多様な方々をおもてなしするために④/薬剤耐性への対処
G20新潟農業大臣宣言に「薬剤耐性(AMR)」への対処について記載されています。聞きなれない言葉ですが、家畜等への抗菌剤の使い過ぎによって「抗菌剤の効かない細菌」が増加することへの対処を世界で歩調を合わせて取り組むことがG20で議論されています。
現在、ヨーロッパを中心に取り組みが進んでいて、日本は規制の違いがあります。飼料添加物として使用されている「モネンシン」もその1つ。前回のG20でも議題に挙がっていましたので、「薬剤耐性」にも配慮いたしました。
もともと、成澤由浩氏(レストラン「NARISAWA」オーナーシェフ)自身が飼料にも気を配られていた生産者を選ばれていました。私たちも生産者へ事前訪問をしました。但馬牛は、役牛として農耕文化のなかで評価されてきた歴史ある牛です。健康的に育てられた牛は、その赤身も素晴らしい。その美味しさを世界の首脳たちに味わって頂きたいと、成澤氏はランプ、イチボを選択。霜降りのサシで有名な神戸ビーフのブランド名を敢えて使用せず、日本の農耕の歴史を想起させる但馬牛の名称をメニュー名に添えました。
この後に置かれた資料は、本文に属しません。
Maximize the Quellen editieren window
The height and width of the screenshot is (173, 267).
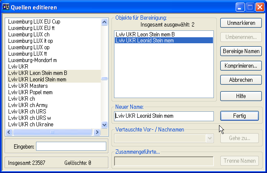tap(251, 7)
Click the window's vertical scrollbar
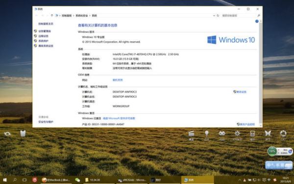This screenshot has width=294, height=184. [x=261, y=73]
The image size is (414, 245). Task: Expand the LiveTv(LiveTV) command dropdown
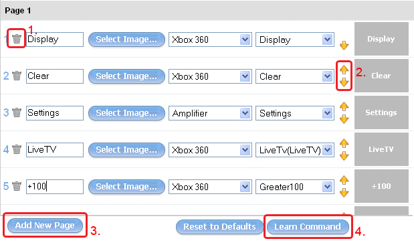pos(295,150)
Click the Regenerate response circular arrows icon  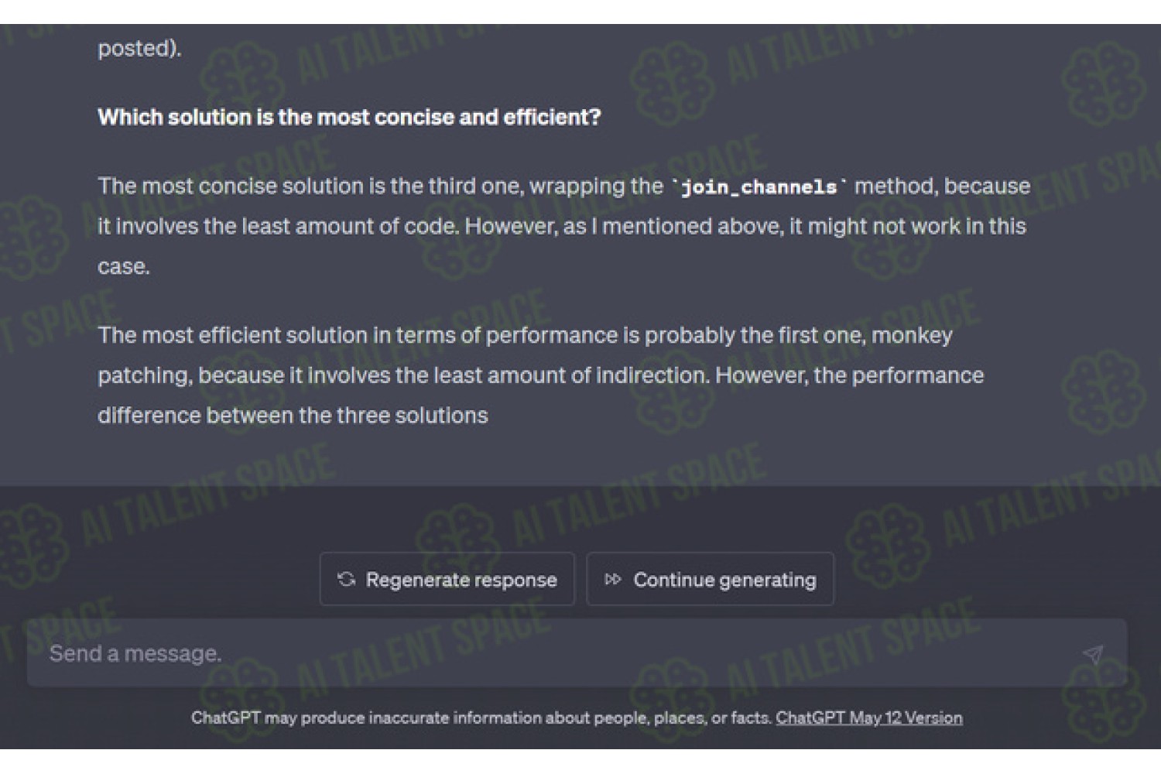(x=346, y=579)
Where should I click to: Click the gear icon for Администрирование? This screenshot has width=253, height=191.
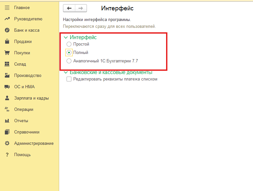coord(7,143)
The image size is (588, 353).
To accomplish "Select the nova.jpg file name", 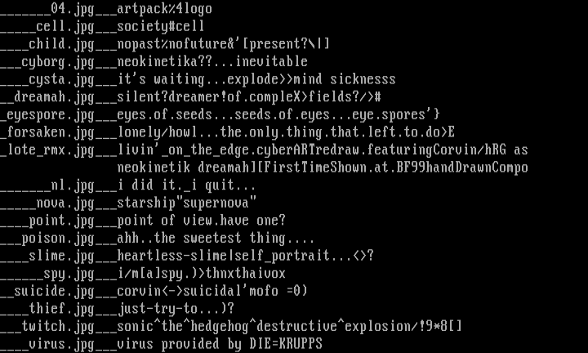I will click(66, 203).
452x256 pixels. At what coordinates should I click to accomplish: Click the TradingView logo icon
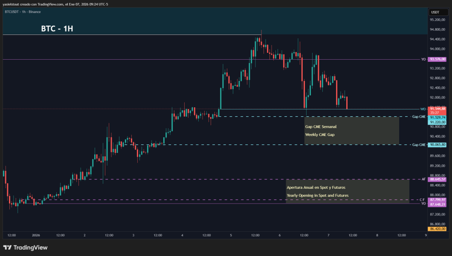point(8,247)
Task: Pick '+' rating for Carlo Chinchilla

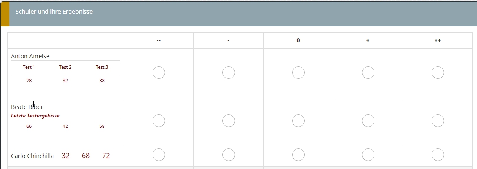Action: tap(368, 155)
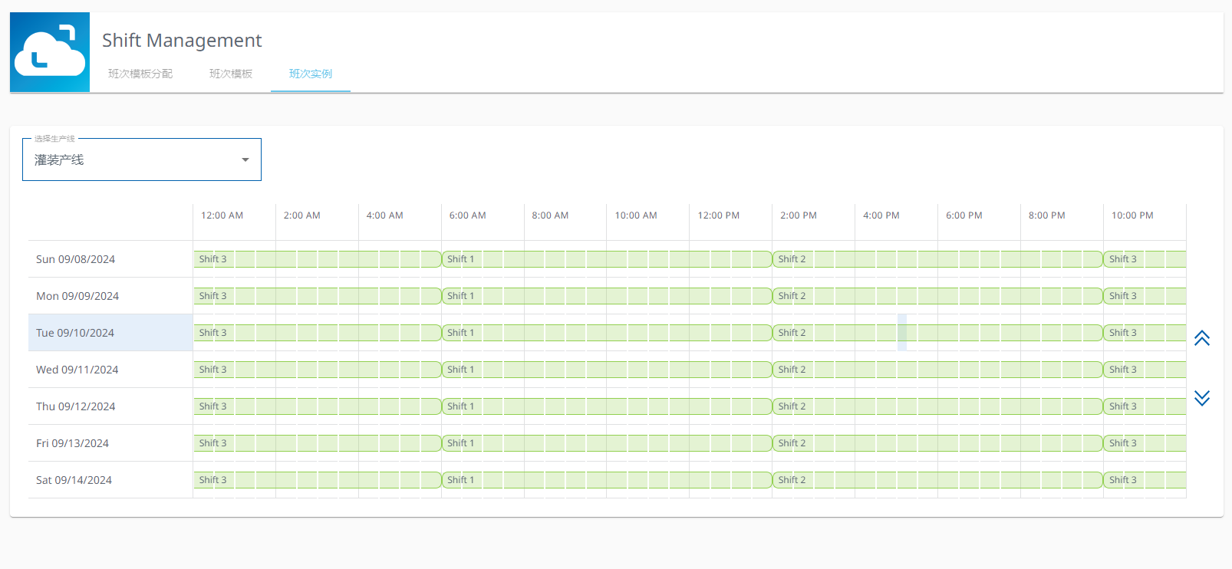Click the 12:00 PM time column header

pos(718,215)

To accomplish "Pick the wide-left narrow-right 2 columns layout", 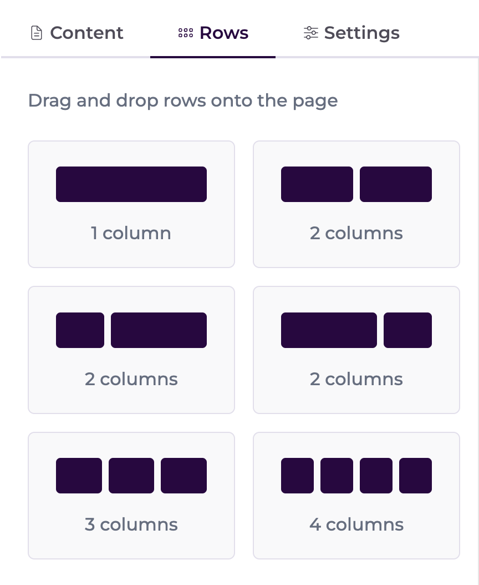I will [356, 350].
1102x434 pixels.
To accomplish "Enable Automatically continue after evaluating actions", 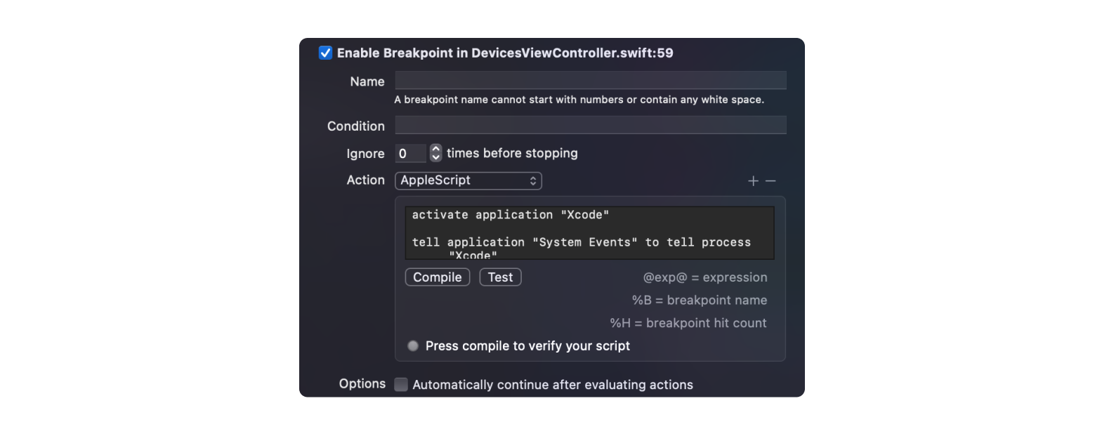I will (x=401, y=385).
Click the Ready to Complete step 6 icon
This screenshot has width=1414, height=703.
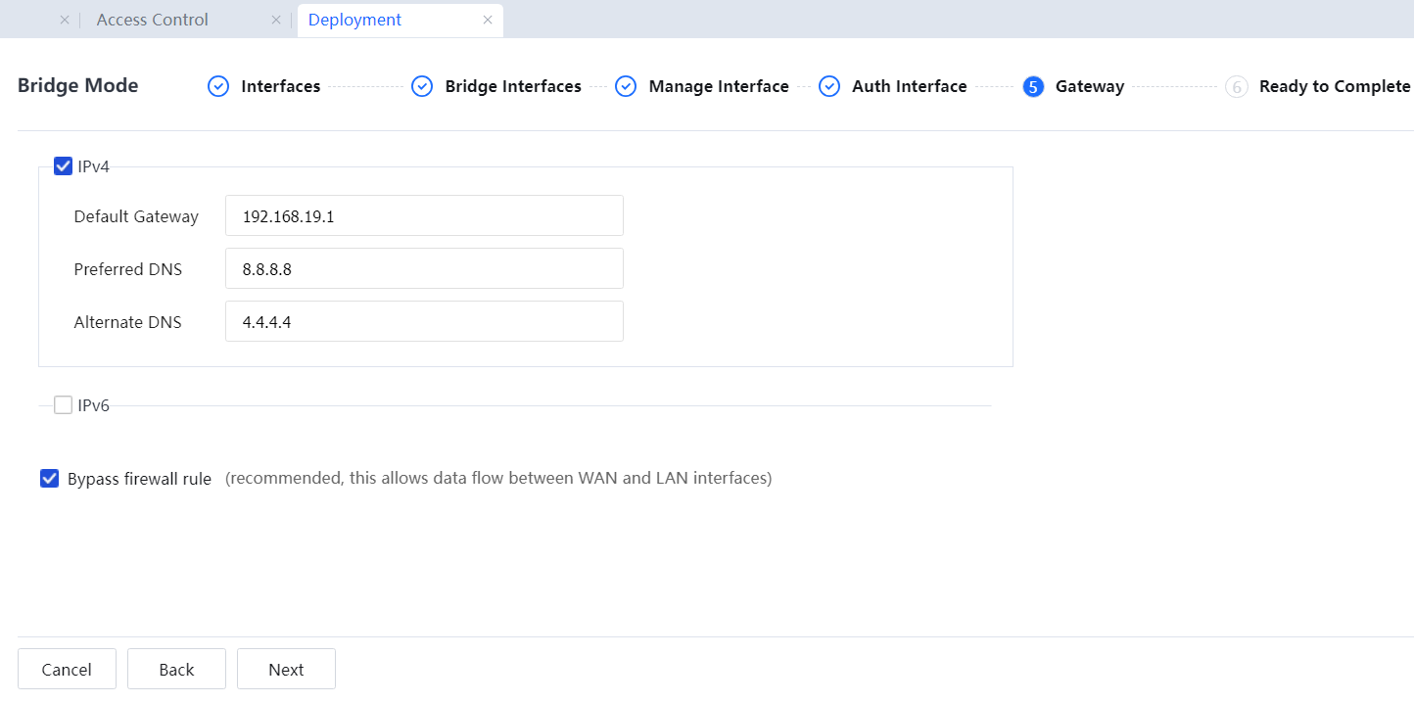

今回の生産者は堆肥づくりにも熱心で、牛の飼料となる藁を提供してくれる農家向けに良質の堆肥をつくられています。現代風の言葉にすると「循環型農業」でしょうか。「循環型農業」は役牛として活躍をしていた頃の但馬牛が、当たり前のように担ってきた歴史でもあります。
すなわち、「薬剤耐性(AMR)」 の議論は、牛の肥育の話に留まらず、土壌の話にもつながる話でもあります。